0
0
AirflowConceptBeginner · 3 min read

What is max_active_runs in Airflow: Explanation and Usage

In Apache Airflow, max_active_runs is a setting that limits how many instances of a DAG can run at the same time. It helps control concurrency by preventing too many runs from executing simultaneously, which can protect resources and avoid overload.
⚙️

How It Works

Imagine you have a kitchen where you can cook several dishes at once, but only a limited number of burners. max_active_runs is like the number of burners you allow to be used simultaneously for one recipe (DAG).

When you set max_active_runs for a DAG, Airflow will only start that many runs of the DAG at the same time. If the limit is reached, new runs wait in line until a running one finishes. This prevents your system from being overwhelmed by too many parallel tasks from the same workflow.

This setting is useful to balance workload and resource use, ensuring your Airflow environment stays stable and efficient.

💻

Example

This example shows how to set max_active_runs in a DAG definition to limit concurrent runs to 2.

python
from airflow import DAG
from airflow.operators.bash import BashOperator
from datetime import datetime

with DAG(
    'example_max_active_runs',
    start_date=datetime(2024, 1, 1),
    schedule_interval='@daily',
    max_active_runs=2,
    catchup=False
) as dag:
    task1 = BashOperator(
        task_id='print_date',
        bash_command='date'
    )
Output
No direct output; DAG will only allow 2 active runs at the same time when triggered or scheduled.
🎯

When to Use

Use max_active_runs when you want to control how many instances of a DAG run simultaneously to avoid resource exhaustion or conflicts.

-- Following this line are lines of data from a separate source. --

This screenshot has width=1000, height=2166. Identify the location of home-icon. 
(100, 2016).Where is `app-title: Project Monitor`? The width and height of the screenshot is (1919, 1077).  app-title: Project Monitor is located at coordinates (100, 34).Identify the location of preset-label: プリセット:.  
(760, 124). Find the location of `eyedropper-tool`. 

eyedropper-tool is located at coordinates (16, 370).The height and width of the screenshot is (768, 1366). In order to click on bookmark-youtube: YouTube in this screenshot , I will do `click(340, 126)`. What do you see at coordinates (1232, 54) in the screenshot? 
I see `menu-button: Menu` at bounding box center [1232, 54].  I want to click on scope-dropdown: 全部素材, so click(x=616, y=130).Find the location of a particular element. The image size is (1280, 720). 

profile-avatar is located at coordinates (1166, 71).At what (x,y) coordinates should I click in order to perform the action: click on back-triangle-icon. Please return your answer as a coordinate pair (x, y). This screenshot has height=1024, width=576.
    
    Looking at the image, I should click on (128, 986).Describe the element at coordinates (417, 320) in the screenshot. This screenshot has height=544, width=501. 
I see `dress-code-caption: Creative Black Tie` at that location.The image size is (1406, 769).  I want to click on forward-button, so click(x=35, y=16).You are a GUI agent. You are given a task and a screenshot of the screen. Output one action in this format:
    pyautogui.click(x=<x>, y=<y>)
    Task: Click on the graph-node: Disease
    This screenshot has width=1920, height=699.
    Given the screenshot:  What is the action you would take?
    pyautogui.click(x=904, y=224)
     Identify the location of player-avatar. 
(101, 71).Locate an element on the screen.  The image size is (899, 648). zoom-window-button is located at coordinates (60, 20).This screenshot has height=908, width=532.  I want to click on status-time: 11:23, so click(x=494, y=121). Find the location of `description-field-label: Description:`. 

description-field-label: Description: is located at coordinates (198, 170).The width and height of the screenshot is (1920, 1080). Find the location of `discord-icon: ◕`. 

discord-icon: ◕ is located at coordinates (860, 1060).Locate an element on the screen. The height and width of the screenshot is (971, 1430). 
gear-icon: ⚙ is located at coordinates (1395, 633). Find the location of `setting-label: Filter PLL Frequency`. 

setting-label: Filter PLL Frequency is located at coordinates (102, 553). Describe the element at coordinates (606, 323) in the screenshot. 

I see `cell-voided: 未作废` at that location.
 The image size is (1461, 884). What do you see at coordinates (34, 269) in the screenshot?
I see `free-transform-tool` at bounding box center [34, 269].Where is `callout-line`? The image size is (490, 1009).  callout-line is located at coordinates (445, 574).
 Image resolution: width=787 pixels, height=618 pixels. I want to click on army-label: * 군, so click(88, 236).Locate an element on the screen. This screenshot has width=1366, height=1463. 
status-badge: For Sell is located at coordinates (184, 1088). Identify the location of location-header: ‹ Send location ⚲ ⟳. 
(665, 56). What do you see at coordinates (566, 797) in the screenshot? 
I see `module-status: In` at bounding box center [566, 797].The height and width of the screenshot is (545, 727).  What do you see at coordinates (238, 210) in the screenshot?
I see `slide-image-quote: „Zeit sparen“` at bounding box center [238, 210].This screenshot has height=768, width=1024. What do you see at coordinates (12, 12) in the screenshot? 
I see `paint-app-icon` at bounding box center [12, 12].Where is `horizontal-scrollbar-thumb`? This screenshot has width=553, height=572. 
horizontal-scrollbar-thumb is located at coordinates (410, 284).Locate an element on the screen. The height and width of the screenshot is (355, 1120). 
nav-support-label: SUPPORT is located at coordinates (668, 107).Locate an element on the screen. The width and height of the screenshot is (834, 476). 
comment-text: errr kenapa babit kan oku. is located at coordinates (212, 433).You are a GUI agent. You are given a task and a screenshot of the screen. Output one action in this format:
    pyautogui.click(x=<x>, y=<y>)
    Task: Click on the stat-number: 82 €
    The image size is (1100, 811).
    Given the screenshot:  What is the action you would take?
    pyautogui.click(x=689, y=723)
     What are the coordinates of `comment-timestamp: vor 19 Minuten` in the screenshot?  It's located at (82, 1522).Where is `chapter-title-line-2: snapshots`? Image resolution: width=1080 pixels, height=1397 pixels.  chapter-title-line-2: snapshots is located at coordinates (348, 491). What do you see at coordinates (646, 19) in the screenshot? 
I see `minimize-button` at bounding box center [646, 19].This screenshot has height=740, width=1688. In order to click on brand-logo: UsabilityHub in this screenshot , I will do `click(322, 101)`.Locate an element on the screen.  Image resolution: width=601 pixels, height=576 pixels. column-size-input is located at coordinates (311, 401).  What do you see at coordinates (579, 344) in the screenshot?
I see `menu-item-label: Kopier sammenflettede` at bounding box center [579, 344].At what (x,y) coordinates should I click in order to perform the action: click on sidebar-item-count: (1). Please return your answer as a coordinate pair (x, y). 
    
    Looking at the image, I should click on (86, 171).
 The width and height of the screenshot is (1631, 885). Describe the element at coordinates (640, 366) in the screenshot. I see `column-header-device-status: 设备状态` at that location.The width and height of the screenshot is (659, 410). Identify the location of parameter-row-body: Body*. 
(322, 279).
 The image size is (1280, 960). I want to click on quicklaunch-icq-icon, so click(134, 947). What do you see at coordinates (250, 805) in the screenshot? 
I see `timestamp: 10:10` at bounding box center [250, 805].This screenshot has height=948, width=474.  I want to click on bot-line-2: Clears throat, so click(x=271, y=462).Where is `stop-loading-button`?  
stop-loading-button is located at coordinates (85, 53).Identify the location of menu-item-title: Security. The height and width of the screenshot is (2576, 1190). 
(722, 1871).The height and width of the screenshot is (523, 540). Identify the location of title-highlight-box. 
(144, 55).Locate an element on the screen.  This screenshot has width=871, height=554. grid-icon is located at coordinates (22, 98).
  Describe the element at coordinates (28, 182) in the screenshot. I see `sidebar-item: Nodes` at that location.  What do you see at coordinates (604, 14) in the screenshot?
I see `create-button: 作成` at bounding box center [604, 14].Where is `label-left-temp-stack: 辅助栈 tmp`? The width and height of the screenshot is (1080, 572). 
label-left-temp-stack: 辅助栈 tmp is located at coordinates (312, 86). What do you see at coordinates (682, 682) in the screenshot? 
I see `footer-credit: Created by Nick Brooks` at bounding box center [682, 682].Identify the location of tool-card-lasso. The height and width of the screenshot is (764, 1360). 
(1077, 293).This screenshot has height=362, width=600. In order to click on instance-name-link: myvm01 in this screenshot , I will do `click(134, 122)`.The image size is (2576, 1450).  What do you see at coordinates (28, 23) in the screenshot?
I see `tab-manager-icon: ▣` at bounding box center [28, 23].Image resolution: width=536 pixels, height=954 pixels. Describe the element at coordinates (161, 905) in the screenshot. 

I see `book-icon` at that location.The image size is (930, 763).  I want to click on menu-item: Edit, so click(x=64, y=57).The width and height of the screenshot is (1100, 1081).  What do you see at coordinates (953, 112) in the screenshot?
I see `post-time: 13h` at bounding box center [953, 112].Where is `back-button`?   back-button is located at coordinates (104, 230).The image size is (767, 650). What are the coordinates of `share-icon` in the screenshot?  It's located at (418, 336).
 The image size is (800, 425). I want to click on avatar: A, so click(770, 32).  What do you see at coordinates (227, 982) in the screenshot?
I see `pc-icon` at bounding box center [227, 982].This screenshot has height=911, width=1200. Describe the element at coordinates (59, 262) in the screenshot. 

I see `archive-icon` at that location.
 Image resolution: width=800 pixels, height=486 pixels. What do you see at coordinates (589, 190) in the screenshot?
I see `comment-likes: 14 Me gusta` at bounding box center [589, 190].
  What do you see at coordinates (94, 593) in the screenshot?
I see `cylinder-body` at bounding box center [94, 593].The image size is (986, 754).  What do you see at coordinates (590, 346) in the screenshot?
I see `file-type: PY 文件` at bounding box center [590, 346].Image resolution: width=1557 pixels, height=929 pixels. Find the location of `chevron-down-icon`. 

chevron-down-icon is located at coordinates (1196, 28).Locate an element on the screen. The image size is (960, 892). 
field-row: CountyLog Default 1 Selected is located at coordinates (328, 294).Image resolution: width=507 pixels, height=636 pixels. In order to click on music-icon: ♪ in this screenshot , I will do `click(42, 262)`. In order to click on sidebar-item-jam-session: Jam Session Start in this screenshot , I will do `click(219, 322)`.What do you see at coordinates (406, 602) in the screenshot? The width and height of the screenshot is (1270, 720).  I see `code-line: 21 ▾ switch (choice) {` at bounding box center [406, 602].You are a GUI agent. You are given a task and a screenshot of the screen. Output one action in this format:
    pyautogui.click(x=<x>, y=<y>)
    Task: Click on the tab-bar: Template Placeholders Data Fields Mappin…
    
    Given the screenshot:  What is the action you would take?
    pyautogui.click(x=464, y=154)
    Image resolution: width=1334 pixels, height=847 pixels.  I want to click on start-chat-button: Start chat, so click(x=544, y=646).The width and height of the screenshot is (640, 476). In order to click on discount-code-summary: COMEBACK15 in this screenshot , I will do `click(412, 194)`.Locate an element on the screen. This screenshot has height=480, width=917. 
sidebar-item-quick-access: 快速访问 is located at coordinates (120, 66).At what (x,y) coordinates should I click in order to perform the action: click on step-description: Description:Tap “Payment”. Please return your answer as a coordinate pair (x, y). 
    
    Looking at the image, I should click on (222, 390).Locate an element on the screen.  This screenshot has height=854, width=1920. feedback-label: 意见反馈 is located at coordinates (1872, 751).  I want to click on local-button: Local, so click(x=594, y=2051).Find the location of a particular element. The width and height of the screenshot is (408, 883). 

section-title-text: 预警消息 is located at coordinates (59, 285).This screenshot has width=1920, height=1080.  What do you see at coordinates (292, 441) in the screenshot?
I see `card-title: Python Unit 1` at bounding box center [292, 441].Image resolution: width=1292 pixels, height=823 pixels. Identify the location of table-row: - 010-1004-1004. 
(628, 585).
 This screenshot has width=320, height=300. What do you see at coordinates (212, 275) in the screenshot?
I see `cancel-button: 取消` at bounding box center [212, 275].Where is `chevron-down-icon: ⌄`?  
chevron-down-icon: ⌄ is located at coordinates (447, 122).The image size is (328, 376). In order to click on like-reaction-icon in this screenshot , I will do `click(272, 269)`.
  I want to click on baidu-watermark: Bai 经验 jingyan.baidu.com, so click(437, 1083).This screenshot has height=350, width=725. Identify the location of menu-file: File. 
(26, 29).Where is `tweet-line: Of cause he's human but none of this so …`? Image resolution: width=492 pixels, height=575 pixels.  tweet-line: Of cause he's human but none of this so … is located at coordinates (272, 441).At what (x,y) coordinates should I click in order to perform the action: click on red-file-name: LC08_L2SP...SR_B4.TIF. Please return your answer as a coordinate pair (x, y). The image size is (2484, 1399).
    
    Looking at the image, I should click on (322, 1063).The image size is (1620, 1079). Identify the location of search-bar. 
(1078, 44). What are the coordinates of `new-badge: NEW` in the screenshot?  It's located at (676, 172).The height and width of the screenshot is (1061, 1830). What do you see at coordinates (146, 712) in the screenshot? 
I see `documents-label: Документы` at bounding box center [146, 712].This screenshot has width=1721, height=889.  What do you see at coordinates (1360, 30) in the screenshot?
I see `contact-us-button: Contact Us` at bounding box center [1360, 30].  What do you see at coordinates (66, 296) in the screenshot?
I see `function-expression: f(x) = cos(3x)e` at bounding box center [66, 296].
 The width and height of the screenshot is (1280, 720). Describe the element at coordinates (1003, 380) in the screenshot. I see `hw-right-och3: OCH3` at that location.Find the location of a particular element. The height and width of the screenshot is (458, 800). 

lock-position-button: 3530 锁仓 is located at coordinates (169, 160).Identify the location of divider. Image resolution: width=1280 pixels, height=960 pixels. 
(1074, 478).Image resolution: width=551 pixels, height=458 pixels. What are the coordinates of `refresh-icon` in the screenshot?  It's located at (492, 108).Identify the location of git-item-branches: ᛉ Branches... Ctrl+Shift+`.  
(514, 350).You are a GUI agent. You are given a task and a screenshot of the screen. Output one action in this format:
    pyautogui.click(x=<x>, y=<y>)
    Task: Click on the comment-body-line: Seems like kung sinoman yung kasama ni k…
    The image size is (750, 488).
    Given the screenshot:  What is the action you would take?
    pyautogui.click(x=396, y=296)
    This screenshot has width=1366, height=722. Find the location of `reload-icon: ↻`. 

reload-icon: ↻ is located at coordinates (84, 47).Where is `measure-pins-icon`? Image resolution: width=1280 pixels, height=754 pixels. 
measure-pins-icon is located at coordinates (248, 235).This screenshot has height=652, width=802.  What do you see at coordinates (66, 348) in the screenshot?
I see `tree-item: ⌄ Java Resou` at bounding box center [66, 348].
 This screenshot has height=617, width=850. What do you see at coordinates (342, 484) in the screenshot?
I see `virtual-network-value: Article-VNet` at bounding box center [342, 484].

For example, if your DAG triggers heavy database queries or external API calls, limiting concurrent runs prevents overloading those systems.

It is also helpful when you want to ensure sequential processing or when downstream systems have limited capacity.

Key Points

  • max_active_runs limits concurrent DAG runs.
  • It helps manage resource usage and system stability.
  • Set it in the DAG definition as an integer.
  • New runs wait if the limit is reached.
  • Useful for heavy or resource-sensitive workflows.

Key Takeaways

max_active_runs controls how many DAG runs can execute at once.
Setting it prevents overloading your system with too many parallel runs.
It is configured in the DAG file as an integer parameter.
Use it to protect external systems or manage resource-heavy workflows.
Runs beyond the limit wait until active runs finish.